Through the conduct of the first three steps of the safety evaluation, it is likely that engineers will identify potential improvements to address the observed trends and issues.
Step 4. Develop Improvement Concepts
As the potential safety improvement concepts are considered it is important that engineers strive to achieve a balance between mobility and safety by:
- Eliminating as many vehicle, pedestrian, and bicycle conflicts as possible without significantly reducing mobility for the non-auto modes of transportation.
- Designing roadways and intersections to minimize the severity of crashes if they do occur.
- Considering human factors such as strain, workload, lane tracking, speed choice and driver expectations.
Some feasible traffic engineering strategies may include adding turn lanes or medians, signal control improvements, nontraditional intersection designs (such as roundabouts or traffic circles), pavement condition and lighting improvements, sight distance improvements, and roadway striping and signs upgrades.
Step 5. Economic Analysis
Once improvement options are identified, engineers can analyze the costs and benefits to help determine the most cost-effective solution for the site. Cost/benefit analyses weigh the potential decrease in crash costs against the cost of implementing the improvement under consideration. Costs to implement improvements will include construction, right of way, and other infrastructure costs. The lower the costs and the greater the benefits, the stronger the option will appear to be. Engineers can use the October 2005 FHWA document, Crash Cost Estimates by Maximum Police-Reported Injury Severity within Selected Crash Geometries, to estimate crash costs by severity if these costs have not been estimated for the jurisdiction overseeing the safety evaluation. It is also important to consider costs and benefits that can’t necessarily be quantified such as environmental, mobility, and accessibility impacts.

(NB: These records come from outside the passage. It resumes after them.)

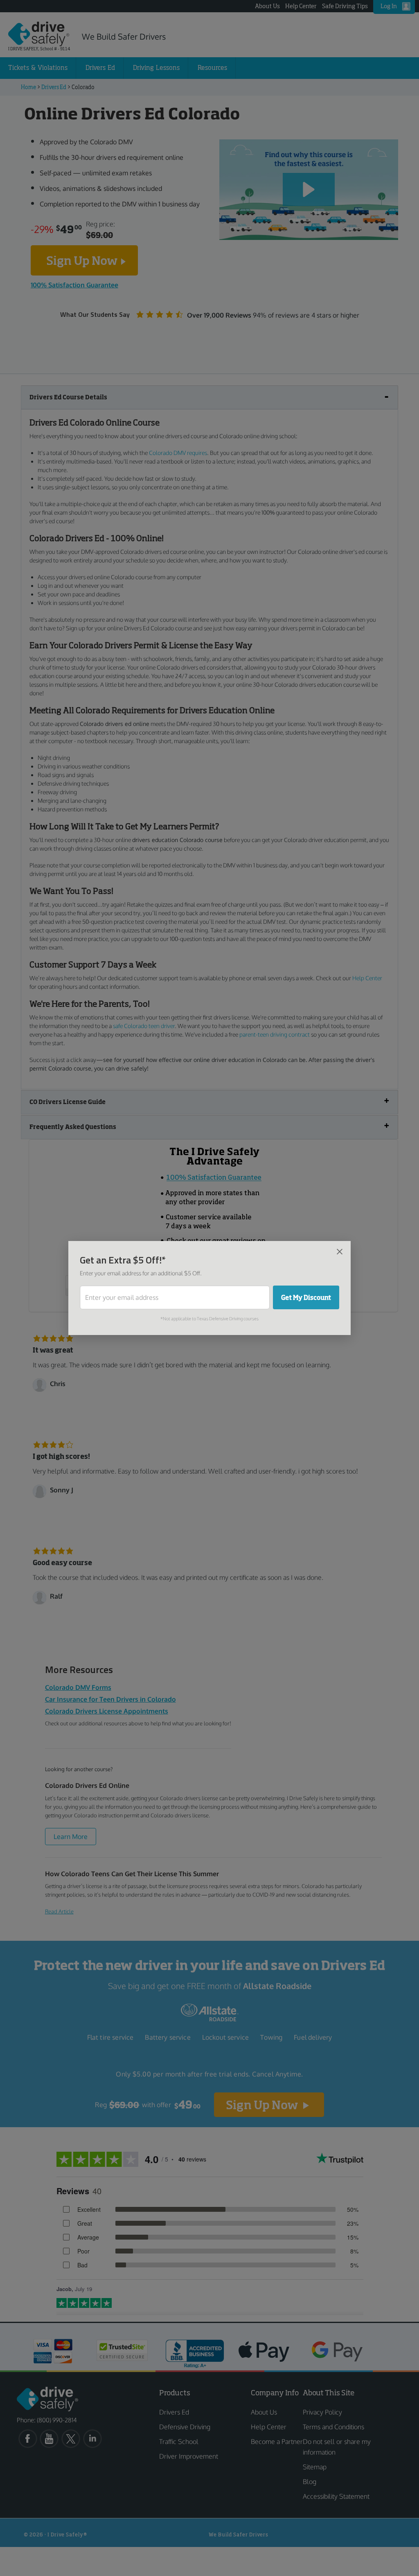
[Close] (339, 1251)
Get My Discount (306, 1297)
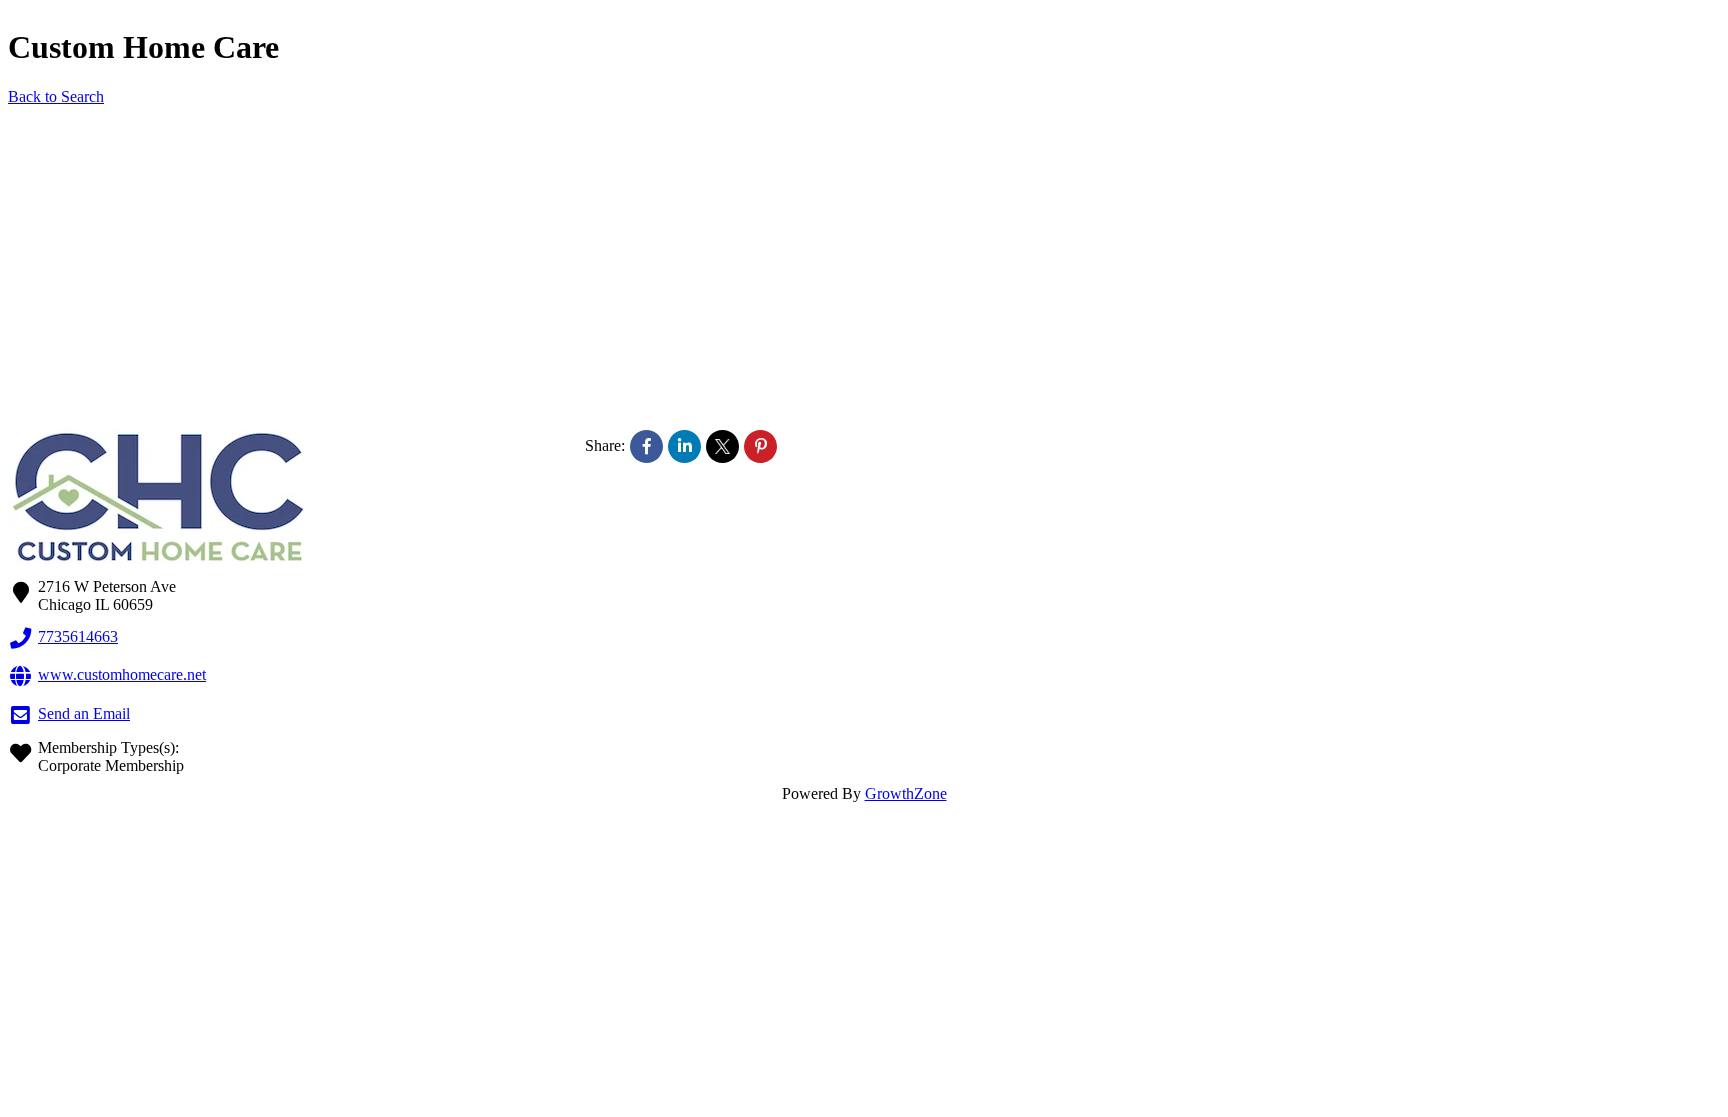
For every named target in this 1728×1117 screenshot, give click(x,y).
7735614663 (78, 636)
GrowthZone (906, 793)
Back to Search (56, 96)
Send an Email (84, 713)
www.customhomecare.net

While all these steps are necessary to complete a site safety investigation, the two most critical steps are: a detailed evaluation of crash data to identify or rule out trends, and daytime and nighttime field visits to understand travel experiences for all modes through the site. Finally, similar to many other aspects of engineering, the process and methods discussed should be considered a framework for the critical engineering thinking required to develop safety solutions to benefit the transportation system.